Alla folla annunziava: «Dopo di me sta per venire colui che è più potente di me; io non sono degno nemmeno di abbassarmi a slacciargli  sandali. Io vi battezzo soltanto con acqua, egli invece vi battezzerà con lo Spirito Santo». Proprio in  quei giorni, da Nazaret, un villaggio della Galilea, arrivò anche Gesù e si fece battezzare da Giovanni nel fiume. Mentre usciva dall’acqua, Gesù vide il cielo aprirsi e lo Spirito santo scendere su di lui come una colomba. Allora dal cielo venne una voce : «Tu sei il Figlio mio, che io amo. Io ti ho mandato».

Le osservazioni e le considerazioni sulla storia umana di ieri e di oggi, a partire anche dalle nostre vicende personali e da quelle che incontriamo, ci portano a descrivere situazioni di ignoranza (nel senso letterale di non conoscenza), conseguenza della pigrizia; di indifferenza; di conformismo; di rassegnazione; di opportunismo; di presunzione; di distacco, di superiorità, al di sopra delle diversità, dei contrasti, delle difficoltà; si vive come se le situazioni della storia e le vicende umane delle persone scorressero ai lati, non interpellassero, non riguardassero.
E allora, di fronte alla ingiustizia strutturale del Pianeta e alle ingiustizie di questa nostra società, si commenta che “è sempre andata così, che in fondo i poveri ci sono sempre stati”; appunto, come se ci collocasse al di fuori della storia ritagliandosi una nicchia di vita individuale, familiare, di gruppo; anche privilegiata e sontuosa, se si tratta di persone ricche. E allora, di fronte alle violenze, sembra fin troppo facile identificarle in alcuni soggetti, come se, pur in modo diverso, non riguardassero noi tutti; e di fronte alla guerra, il commento è ancora ripetitivo: che le guerre ci sono sempre state; anzi, alcune sono giustificabili perché aiutano quelle popolazioni, portando libertà e democrazia; che il numero dei morti sia pauroso e tragico, non ha importanza e neanche le devastazioni dell’anima e del corpo di tanti militari protagonisti di quelle guerre.

ISTRUZIONE SCRITTA A: Trascriva dal brano il passo che va da “E allora, di fronte alla” fino a “di quelle guerre.” compreso.
ISTRUZIONE SCRITTA B: Per ciascuna delle seguenti affermazioni indichi se concorda con il brano, rispondendo sì o no e citando le parole del testo che lo stabiliscono: (i) Giovanni dichiara di battezzare soltanto con acqua; (ii) Gesù giunse al fiume provenendo da Betlemme; (iii) lo Spirito santo scese su Gesù come una colomba.
ISTRUZIONE SCRITTA C: Elenchi tutte le situazioni che, secondo il brano, le osservazioni sulla storia umana portano a descrivere.

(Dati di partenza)
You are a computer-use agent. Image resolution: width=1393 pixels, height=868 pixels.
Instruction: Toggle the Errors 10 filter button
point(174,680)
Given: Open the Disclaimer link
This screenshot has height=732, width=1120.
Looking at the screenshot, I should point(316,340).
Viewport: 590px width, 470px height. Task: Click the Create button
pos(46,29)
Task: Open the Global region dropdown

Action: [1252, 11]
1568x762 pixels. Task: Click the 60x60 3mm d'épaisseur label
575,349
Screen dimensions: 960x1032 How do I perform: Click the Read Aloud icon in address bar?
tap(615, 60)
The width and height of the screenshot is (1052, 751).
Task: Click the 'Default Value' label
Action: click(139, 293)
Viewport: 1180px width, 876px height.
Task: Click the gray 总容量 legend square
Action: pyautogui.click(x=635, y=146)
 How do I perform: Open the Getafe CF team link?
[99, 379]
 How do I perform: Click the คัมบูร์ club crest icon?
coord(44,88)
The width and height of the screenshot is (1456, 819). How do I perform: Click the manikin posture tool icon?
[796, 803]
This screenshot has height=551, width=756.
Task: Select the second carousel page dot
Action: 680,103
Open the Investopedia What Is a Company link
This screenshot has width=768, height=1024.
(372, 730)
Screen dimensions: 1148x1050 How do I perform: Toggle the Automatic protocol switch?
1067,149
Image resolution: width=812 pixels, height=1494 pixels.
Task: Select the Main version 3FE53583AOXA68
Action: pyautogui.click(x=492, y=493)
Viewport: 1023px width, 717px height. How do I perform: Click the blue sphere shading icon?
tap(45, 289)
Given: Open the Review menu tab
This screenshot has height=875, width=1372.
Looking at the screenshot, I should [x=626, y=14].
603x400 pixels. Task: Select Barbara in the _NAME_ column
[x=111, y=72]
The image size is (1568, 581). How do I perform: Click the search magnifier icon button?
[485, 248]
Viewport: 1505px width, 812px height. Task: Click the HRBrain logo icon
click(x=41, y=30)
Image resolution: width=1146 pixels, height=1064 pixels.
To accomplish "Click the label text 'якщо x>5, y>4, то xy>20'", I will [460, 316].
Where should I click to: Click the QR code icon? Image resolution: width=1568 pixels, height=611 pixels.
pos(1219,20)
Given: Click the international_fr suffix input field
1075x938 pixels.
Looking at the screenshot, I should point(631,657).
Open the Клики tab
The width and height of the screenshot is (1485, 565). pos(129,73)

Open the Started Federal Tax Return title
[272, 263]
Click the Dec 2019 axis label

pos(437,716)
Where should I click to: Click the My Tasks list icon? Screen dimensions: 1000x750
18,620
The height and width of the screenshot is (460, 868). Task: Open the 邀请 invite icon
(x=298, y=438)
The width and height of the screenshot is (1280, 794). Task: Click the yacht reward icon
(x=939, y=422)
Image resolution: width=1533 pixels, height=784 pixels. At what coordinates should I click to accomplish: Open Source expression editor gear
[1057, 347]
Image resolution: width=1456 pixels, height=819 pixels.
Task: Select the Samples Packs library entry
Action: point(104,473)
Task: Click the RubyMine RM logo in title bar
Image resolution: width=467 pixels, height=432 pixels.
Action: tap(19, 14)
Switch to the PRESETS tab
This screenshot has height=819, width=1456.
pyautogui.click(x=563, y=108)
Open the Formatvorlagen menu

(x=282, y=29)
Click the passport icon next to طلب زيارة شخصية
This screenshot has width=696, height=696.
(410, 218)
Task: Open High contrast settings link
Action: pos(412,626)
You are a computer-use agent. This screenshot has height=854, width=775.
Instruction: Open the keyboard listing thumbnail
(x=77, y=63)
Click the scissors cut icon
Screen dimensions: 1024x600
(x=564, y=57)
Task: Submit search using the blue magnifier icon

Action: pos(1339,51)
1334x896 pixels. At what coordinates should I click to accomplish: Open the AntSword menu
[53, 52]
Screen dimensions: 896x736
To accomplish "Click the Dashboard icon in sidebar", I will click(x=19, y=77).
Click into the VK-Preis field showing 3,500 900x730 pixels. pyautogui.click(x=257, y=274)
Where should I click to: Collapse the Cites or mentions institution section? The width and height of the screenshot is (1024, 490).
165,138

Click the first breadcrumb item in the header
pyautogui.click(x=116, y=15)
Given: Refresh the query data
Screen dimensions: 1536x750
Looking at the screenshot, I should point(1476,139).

RISPOSTA COMPLETA A:
E allora, di fronte alla ingiustizia strutturale del Pianeta e alle ingiustizie di questa nostra società, si commenta che “è sempre andata così, che in fondo i poveri ci sono sempre stati”; appunto, come se ci collocasse al di fuori della storia ritagliandosi una nicchia di vita individuale, familiare, di gruppo; anche privilegiata e sontuosa, se si tratta di persone ricche. E allora, di fronte alle violenze, sembra fin troppo facile identificarle in alcuni soggetti, come se, pur in modo diverso, non riguardassero noi tutti; e di fronte alla guerra, il commento è ancora ripetitivo: che le guerre ci sono sempre state; anzi, alcune sono giustificabili perché aiutano quelle popolazioni, portando libertà e democrazia; che il numero dei morti sia pauroso e tragico, non ha importanza e neanche le devastazioni dell’anima e del corpo di tanti militari protagonisti di quelle guerre.

RISPOSTA COMPLETA B:
(i) Sì: «Io vi battezzo soltanto con acqua».
(ii) No: «da Nazaret, un villaggio della Galilea, arrivò anche Gesù».
(iii) Sì: «lo Spirito santo scendere su di lui come una colomba».

RISPOSTA COMPLETA C: ignoranza, indifferenza, conformismo, rassegnazione, opportunismo, presunzione, distacco, superiorità